The comparative advantages of the area should be turned into competitive ones always with respect to the environment, its customs and tradition. Sine qua non condition is the cooperation of all local, public and private tourism stakeholders. Specific promotional actions should be developed and implemented aiming at international emerging markets or markets of co-religious countries. This could be achieved by creating the correspondent advertising promo material. The creation of special packages for religious tourism trips could be one of them, resulting in the extension of the duration of stay "On the Paths of the pilgrimages of Evia". Key task should be the upgrade the quality of accommodation in order to improve the level of satisfaction of the tourists and in overall to enhance the competitiveness of the services provided. Tourism policy interventions should focus on a specialized marketing plan of the area, on a Market research and study recording demand and trends. The cooperation with specialized TOs should be strengthened. In particular, for the St. John of Russia area, the strategic approach should include activating the state mechanism to improve infrastructure for safer and faster access to the area, the creation of cultural centers, with concerted actions to attract Greek or foreign investors. Of course more investments should be made not only on infrastructure but on the education and skills of the human capital. Last but not least the connection with the Orthodox and Catholic Theological Schools and Institutes of the Greek Diaspora and the organization of theological seminars, conferences, festivals, religious and cultural events could be a contributive factor for this task.
Besides, the emotions, communication and social ties that the tourist can develop with the local community and the tourism enterprises are the ones that will differentiate the destination and will entangle the tourists with the region (Sigala & Christou, 2014; Dereoglou, 2020; Sklirou, 2020; Vagionis & Skoultsos, 2017; konsolas, 2020).
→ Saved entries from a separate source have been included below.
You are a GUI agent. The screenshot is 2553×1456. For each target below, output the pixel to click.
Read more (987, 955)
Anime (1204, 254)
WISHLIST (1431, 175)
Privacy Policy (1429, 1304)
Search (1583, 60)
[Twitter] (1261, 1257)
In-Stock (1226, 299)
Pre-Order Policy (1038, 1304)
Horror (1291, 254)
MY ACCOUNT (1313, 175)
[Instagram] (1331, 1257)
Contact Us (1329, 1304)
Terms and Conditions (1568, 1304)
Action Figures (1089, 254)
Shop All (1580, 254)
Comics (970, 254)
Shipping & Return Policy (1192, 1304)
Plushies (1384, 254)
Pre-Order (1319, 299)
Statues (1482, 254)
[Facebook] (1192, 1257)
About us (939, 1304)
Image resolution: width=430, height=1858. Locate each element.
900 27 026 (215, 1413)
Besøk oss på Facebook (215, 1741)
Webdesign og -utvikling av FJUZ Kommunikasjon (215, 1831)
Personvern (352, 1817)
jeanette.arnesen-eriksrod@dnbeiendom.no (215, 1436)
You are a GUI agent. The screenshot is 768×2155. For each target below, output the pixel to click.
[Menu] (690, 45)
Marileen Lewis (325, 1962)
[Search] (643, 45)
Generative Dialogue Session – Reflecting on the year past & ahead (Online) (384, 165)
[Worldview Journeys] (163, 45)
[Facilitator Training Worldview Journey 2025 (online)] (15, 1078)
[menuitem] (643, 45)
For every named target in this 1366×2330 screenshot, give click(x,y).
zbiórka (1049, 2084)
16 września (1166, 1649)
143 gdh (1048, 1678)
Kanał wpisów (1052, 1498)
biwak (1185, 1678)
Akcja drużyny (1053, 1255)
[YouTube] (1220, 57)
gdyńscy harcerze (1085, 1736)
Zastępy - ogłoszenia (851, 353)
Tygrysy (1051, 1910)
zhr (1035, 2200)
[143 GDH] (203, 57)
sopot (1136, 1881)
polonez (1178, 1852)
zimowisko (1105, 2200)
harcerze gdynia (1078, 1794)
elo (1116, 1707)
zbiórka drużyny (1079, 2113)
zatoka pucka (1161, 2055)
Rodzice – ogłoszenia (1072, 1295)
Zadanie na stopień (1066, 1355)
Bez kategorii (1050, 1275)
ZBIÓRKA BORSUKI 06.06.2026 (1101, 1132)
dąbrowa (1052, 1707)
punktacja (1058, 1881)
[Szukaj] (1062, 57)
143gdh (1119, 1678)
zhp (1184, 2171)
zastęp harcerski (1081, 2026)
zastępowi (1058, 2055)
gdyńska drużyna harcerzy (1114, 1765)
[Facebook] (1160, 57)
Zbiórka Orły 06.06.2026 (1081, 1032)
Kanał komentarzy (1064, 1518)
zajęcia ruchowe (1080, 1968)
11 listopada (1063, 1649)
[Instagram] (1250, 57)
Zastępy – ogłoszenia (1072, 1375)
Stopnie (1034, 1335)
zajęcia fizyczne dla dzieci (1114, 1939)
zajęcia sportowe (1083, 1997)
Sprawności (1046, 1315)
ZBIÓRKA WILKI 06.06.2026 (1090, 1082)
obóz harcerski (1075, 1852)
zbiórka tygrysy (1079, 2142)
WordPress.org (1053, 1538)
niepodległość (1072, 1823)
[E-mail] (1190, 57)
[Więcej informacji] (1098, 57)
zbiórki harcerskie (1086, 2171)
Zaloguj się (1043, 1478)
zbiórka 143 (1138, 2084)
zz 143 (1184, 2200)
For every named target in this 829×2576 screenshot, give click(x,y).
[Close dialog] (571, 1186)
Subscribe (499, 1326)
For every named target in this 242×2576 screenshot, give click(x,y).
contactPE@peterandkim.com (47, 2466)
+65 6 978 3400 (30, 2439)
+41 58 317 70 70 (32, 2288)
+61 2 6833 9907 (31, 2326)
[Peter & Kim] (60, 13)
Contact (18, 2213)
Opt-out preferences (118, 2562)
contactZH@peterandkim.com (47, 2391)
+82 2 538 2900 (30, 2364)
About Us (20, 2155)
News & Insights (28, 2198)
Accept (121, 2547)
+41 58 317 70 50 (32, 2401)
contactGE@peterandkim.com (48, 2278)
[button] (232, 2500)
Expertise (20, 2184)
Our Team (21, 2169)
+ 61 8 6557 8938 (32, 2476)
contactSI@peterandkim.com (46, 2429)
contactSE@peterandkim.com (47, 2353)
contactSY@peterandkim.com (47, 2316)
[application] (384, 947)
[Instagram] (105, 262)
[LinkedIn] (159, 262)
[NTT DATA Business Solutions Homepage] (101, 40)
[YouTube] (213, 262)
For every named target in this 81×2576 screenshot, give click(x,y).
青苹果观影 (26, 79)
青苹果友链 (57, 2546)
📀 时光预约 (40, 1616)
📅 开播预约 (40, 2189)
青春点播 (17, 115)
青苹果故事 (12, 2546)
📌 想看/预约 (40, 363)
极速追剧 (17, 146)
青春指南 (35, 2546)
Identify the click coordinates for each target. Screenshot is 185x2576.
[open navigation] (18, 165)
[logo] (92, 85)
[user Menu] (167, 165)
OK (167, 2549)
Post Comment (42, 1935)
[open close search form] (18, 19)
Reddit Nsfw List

The most important outcome of our research refers to the strengthening of the collaboration of all the major stakeholders of the area, since only through the procedure of consensus determinant steps and measures can be taken in order to measure up to the challenges of a constant tourism environment.
We wish to thank Ms. Eftychia Christina Aivaliotou, Alternate Director of Statistics Dept. Ministry of Tourism of Greece for her kind contribution.